***** TASK DATA *****

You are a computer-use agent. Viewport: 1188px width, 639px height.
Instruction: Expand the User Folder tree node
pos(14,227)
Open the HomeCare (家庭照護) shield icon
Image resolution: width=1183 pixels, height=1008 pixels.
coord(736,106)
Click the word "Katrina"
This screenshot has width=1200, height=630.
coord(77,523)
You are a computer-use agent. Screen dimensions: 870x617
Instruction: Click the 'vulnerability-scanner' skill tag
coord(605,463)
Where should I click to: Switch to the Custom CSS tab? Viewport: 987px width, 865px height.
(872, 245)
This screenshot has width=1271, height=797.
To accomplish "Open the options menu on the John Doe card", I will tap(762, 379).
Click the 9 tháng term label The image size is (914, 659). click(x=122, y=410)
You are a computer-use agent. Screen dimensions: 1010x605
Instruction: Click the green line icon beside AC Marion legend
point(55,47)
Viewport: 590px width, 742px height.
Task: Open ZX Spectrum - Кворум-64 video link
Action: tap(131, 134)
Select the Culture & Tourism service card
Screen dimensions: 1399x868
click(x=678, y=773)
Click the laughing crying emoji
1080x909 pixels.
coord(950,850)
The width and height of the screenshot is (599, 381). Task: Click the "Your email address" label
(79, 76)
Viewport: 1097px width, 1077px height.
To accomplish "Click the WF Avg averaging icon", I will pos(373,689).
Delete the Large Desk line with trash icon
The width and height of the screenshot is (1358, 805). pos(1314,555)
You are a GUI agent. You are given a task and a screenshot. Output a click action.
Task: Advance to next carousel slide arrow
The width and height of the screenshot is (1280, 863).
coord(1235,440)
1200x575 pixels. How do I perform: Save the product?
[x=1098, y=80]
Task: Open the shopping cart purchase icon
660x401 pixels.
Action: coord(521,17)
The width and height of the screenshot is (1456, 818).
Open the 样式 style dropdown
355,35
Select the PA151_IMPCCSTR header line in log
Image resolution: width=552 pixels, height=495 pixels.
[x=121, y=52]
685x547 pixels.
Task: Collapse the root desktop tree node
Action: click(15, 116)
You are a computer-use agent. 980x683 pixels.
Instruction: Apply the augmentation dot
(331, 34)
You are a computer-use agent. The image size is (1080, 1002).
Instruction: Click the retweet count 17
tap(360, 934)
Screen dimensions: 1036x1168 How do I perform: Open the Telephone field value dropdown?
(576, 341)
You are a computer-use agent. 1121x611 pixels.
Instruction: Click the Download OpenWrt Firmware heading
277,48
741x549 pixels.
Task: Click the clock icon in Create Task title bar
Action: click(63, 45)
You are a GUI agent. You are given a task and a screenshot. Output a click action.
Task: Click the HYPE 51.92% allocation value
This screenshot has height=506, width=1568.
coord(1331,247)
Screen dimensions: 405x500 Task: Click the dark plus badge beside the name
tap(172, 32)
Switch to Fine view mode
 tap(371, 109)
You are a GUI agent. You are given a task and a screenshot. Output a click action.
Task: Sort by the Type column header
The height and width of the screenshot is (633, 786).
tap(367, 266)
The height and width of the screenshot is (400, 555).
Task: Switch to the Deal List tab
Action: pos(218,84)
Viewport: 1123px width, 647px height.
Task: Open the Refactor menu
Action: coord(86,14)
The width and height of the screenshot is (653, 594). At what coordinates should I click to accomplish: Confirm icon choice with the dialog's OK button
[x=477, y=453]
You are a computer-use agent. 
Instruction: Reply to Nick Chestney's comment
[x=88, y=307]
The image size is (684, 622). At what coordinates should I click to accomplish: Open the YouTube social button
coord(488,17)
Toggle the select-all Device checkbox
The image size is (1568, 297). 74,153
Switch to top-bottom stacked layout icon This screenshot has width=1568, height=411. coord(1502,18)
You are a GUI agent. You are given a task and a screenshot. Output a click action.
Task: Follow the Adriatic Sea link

*****

TASK REQUIREMENTS:
Your reply should contain each entry, copied without alteration.

RESPONSE BOX:
You are a computer-use agent. Viewport: 1188px width, 639px height.
Instruction: Expand the User Folder tree node
pos(14,227)
Open the HomeCare (家庭照護) shield icon
Image resolution: width=1183 pixels, height=1008 pixels.
coord(736,106)
Click the word "Katrina"
This screenshot has width=1200, height=630.
coord(77,523)
You are a computer-use agent. Screen dimensions: 870x617
Instruction: Click the 'vulnerability-scanner' skill tag
coord(605,463)
Where should I click to: Switch to the Custom CSS tab? Viewport: 987px width, 865px height.
(872, 245)
This screenshot has width=1271, height=797.
To accomplish "Open the options menu on the John Doe card", I will tap(762, 379).
Click the 9 tháng term label The image size is (914, 659). click(x=122, y=410)
You are a computer-use agent. Screen dimensions: 1010x605
Instruction: Click the green line icon beside AC Marion legend
point(55,47)
Viewport: 590px width, 742px height.
Task: Open ZX Spectrum - Кворум-64 video link
Action: tap(131, 134)
Select the Culture & Tourism service card
Screen dimensions: 1399x868
click(x=678, y=773)
Click the laughing crying emoji
1080x909 pixels.
coord(950,850)
The width and height of the screenshot is (599, 381). Task: Click the "Your email address" label
(79, 76)
Viewport: 1097px width, 1077px height.
To accomplish "Click the WF Avg averaging icon", I will pos(373,689).
Delete the Large Desk line with trash icon
The width and height of the screenshot is (1358, 805). pos(1314,555)
You are a GUI agent. You are given a task and a screenshot. Output a click action.
Task: Advance to next carousel slide arrow
The width and height of the screenshot is (1280, 863).
coord(1235,440)
1200x575 pixels. How do I perform: Save the product?
[x=1098, y=80]
Task: Open the shopping cart purchase icon
660x401 pixels.
Action: coord(521,17)
The width and height of the screenshot is (1456, 818).
Open the 样式 style dropdown
355,35
Select the PA151_IMPCCSTR header line in log
Image resolution: width=552 pixels, height=495 pixels.
[x=121, y=52]
685x547 pixels.
Task: Collapse the root desktop tree node
Action: click(15, 116)
You are a computer-use agent. 980x683 pixels.
Instruction: Apply the augmentation dot
(331, 34)
You are a computer-use agent. The image size is (1080, 1002).
Instruction: Click the retweet count 17
tap(360, 934)
Screen dimensions: 1036x1168 How do I perform: Open the Telephone field value dropdown?
(576, 341)
You are a computer-use agent. 1121x611 pixels.
Instruction: Click the Download OpenWrt Firmware heading
277,48
741x549 pixels.
Task: Click the clock icon in Create Task title bar
Action: click(63, 45)
You are a GUI agent. You are given a task and a screenshot. Output a click action.
Task: Click the HYPE 51.92% allocation value
This screenshot has height=506, width=1568.
coord(1331,247)
Screen dimensions: 405x500 Task: Click the dark plus badge beside the name
tap(172, 32)
Switch to Fine view mode
 tap(371, 109)
You are a GUI agent. You are given a task and a screenshot. Output a click action.
Task: Sort by the Type column header
The height and width of the screenshot is (633, 786).
tap(367, 266)
The height and width of the screenshot is (400, 555).
Task: Switch to the Deal List tab
Action: pos(218,84)
Viewport: 1123px width, 647px height.
Task: Open the Refactor menu
Action: coord(86,14)
The width and height of the screenshot is (653, 594). At what coordinates should I click to accomplish: Confirm icon choice with the dialog's OK button
[x=477, y=453]
You are a computer-use agent. 
Instruction: Reply to Nick Chestney's comment
[x=88, y=307]
The image size is (684, 622). At what coordinates should I click to accomplish: Open the YouTube social button
coord(488,17)
Toggle the select-all Device checkbox
The image size is (1568, 297). 74,153
Switch to top-bottom stacked layout icon This screenshot has width=1568, height=411. coord(1502,18)
You are a GUI agent. You are given a task and a screenshot. Output a click action.
Task: Follow the Adriatic Sea link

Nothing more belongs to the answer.